**What you need to do**
A) In the article on the Ganga revival in Varanasi, who conducted the clean-up drive in the area?
B) Repeat the passage of the Ganga revival article between "In the prime" and "very few bins.", inclusive.
C) Go on with the article on the Ganga revival in Varanasi from its final sentence.
** Opening Page extract block **
Articles features
Ganga revival in Varanasi: High on promises, low on action
By
Trina JoshiVaranasi, Feb 1
Nearly nine months after the
Narendra Modi government laid out an elaborate plan to revive the river
Ganga here and clean up the ancient city, there appears a huge gap
between his vision and visible reality even as environmentalists dub the
entire plan as "over-ambitious".
In the prime minister's
constituency, the local authorities have not yet woken up to Modi's
vision for the beautification of the Ganga and the ghats (the steps
leading to the river), which is why the problem remains intractable,
said students from the Institute of Chartered Accountants (ICA), who
conducted a clean-up drive in the area.
"The local authorities
are not responsive to the Swachh Bharat call. There are very few bins.
Where do we throw the garbage that we collect? There are no garbage
collection vans either in the city," said 21-year-old Shubh Jindal, a
participant in the Clean India drive near the Assi Ghat organised to
generate awareness about keeping Varanasi clean.
** Closing Page extract block **
** Opening Exercise data block **
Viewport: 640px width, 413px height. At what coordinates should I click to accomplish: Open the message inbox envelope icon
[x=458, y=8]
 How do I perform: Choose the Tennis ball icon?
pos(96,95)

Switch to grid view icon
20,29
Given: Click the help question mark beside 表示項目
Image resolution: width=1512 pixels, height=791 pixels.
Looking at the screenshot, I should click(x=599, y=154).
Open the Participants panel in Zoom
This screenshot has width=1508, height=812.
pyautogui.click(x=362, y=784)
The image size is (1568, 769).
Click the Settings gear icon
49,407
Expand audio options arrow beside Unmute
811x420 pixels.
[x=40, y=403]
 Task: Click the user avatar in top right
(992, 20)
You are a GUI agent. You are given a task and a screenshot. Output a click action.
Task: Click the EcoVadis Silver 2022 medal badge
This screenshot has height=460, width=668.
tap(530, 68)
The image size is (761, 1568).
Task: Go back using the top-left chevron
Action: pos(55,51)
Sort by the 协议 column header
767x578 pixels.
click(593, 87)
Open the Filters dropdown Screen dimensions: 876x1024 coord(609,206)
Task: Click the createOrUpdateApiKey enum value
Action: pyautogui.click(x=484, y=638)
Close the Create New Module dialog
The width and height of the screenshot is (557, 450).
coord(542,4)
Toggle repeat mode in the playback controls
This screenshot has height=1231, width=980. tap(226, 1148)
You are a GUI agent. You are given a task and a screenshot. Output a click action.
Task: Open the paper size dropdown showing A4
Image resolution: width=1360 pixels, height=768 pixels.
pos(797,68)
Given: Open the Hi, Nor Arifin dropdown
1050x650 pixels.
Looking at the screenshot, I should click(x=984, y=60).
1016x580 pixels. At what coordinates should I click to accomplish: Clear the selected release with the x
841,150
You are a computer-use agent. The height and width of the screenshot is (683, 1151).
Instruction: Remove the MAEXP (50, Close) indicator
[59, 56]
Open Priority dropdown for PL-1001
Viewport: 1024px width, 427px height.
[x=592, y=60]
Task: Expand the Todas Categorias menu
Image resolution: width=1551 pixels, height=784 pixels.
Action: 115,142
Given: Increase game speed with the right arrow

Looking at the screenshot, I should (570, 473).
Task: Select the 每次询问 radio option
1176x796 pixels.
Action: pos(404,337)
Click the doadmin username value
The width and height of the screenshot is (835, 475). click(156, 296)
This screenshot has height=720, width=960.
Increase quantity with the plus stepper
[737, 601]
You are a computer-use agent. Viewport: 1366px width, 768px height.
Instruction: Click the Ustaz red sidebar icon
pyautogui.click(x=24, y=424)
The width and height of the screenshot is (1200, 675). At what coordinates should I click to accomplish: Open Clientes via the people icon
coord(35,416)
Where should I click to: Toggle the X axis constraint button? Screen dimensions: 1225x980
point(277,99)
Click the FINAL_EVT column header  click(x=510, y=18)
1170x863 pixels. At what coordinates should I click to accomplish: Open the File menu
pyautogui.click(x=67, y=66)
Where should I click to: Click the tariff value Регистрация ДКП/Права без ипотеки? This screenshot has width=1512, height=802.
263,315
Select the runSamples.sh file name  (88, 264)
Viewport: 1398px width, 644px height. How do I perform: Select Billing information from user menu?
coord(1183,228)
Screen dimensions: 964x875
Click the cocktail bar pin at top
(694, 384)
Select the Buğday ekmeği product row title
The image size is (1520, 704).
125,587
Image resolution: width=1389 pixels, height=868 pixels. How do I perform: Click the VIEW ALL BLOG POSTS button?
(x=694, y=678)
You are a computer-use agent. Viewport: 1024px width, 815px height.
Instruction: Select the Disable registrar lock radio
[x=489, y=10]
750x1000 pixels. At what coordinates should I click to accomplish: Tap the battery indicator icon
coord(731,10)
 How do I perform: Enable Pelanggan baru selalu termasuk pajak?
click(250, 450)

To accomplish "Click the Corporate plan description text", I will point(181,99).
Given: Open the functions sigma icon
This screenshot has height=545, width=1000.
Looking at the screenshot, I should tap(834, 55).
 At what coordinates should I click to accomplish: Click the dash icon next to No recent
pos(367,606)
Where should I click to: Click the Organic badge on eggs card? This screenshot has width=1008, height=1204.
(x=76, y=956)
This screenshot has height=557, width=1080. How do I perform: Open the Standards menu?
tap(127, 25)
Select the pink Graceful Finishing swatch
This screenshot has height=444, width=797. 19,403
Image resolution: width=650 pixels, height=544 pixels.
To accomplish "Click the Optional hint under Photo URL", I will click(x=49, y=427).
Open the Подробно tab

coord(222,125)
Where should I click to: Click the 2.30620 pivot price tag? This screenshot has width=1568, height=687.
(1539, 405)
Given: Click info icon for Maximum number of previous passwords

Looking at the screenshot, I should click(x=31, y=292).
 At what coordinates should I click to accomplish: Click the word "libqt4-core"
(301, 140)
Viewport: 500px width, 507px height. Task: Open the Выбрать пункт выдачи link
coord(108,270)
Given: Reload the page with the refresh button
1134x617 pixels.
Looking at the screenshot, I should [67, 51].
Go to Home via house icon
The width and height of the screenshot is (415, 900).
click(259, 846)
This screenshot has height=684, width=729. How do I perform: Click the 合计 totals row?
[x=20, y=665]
** Closing Exercise data block **
**Task-by-task outputs**
A) Students from the Institute of Chartered Accountants (ICA) conducted it.

B)
In the prime minister's
constituency, the local authorities have not yet woken up to Modi's
vision for the beautification of the Ganga and the ghats (the steps
leading to the river), which is why the problem remains intractable,
said students from the Institute of Chartered Accountants (ICA), who
conducted a clean-up drive in the area.
"The local authorities
are not responsive to the Swachh Bharat call. There are very few bins.

C)
"There is a gap
between what Modiji said and what's being done on the ground. We are
trying to motivate others," said another student.
While the
locals remain upbeat and pin hopes on Modi for delivering his claims,
experts seem little impressed with the moon that has been promised.
"It
is a false plan developed by the government... I am not satisfied with
the pollution control efforts so far because the government is ignoring
the aviralta (continuous flow of water) aspect of cleaning the Ganga,"
Brahma Dutt Tripathi, professor of environmental engineering at the
Benaras Hindu University (BHU), told IANS.
While it is important
to stress on the problem of pollution, the focus must go beyond as the
issue of the Ganga's resurgence is deeper than the contamination caused
by floral waste, dead bodies and industrial effluents.
The issue
of "nirmalta (clean water) vs avirlata" is at the core, said Tripathi,
who is also a member of the National Ganges River Basin Authority
(NGRBA).
Functioning under the water resources ministry, the
NGRBA is the financing, planning, implementing, monitoring and
coordinating authority for the Ganga.
"The Ganga is seriously
suffering from the problem of reduced flow... due to construction of
dams on the main stream and the Bhagirathi in Uattrakhand. When water is
stored in dams, it leads to the problem of seepage, affecting the
quantity of water (in the river)," Tripathi said.
The diversion
of water for irrigation is another stress, he said. The healthy flow of
water in the river is key to ensuring its self-cleansing potential, and
"that's the main reason why we are not able to control pollution...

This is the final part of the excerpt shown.